Regarding the communication with citizens, the Greek local authorities state that they are trying to make them actively aware of the sustainable policies and actions related to the Green Deal, while at the same time they are collecting feedback. However, improvement is needed in the efforts to involve businesses and other stakeholders in relevant actions and policies.

In general, public officers of the Greek municipalities state that they are quite aware of the European efforts to achieve a green transition in cities, while the support they need is, according to the respondents’ opinion, primarily financial (95%), followed by the need for capacity building (75%) access to information sources (55%) and administrative support (55%). However, 96% of respondents also stated that they need special training, mainly in relation to Green Sectoral Skills (88%) and communication or marketing skills to engage citizens (52%)

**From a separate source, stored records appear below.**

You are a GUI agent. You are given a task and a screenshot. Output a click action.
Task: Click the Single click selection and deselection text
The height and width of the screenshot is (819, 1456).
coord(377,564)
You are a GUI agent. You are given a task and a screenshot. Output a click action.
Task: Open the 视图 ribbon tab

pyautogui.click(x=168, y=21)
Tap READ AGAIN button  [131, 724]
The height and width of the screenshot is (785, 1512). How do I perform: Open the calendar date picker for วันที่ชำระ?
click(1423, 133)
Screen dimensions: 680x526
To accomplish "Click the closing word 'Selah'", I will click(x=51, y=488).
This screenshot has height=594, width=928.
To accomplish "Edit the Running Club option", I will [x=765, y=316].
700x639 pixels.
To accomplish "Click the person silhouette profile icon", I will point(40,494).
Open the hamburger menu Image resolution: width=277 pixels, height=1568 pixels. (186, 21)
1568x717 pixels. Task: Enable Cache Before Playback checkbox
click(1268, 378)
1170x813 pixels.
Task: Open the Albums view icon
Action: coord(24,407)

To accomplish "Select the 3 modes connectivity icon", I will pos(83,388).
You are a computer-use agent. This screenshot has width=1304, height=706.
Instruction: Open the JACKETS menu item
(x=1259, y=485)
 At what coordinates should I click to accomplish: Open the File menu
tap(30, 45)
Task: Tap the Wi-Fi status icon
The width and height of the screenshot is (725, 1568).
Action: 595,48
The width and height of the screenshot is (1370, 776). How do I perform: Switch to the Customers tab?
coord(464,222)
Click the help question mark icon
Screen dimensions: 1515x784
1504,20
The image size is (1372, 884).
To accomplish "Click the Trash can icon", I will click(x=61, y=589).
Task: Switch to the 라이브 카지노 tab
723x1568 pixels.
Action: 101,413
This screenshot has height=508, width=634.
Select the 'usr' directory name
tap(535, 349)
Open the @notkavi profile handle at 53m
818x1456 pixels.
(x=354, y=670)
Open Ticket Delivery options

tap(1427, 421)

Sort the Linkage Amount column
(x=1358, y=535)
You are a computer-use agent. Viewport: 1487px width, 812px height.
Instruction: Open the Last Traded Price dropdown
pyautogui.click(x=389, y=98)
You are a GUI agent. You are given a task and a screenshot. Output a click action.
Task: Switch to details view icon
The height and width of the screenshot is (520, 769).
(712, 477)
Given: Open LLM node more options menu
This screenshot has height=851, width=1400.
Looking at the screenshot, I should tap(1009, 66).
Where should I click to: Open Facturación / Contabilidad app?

Finally, in the list of the three biggest obstacles faced by local authorities in achieving the goals of the Green Deal, answers vary considerably, with lack of financial capacity (18%), burdensome bureaucracy (17%) and lack of citizens’ support and involvement (13%) being slightly ahead of other factors.

Given that the research focused on people working in local services related to the European Green Deal, it seems that public officers directly involved with these issues have a satisfactory level of information and knowledge, but do not consider that their entire municipality is properly trained or has the necessary knowledge, resources and skills to meet the demands of transitioning to more sustainable cities and societies.

In general, the survey showed that few Local Authorities seem to have taken full action on the European Green Agreement. Most municipalities seem to be trying to adopt as much of the aspects as possible, but the fact remains that they are far from implementing real actions towards sustainability.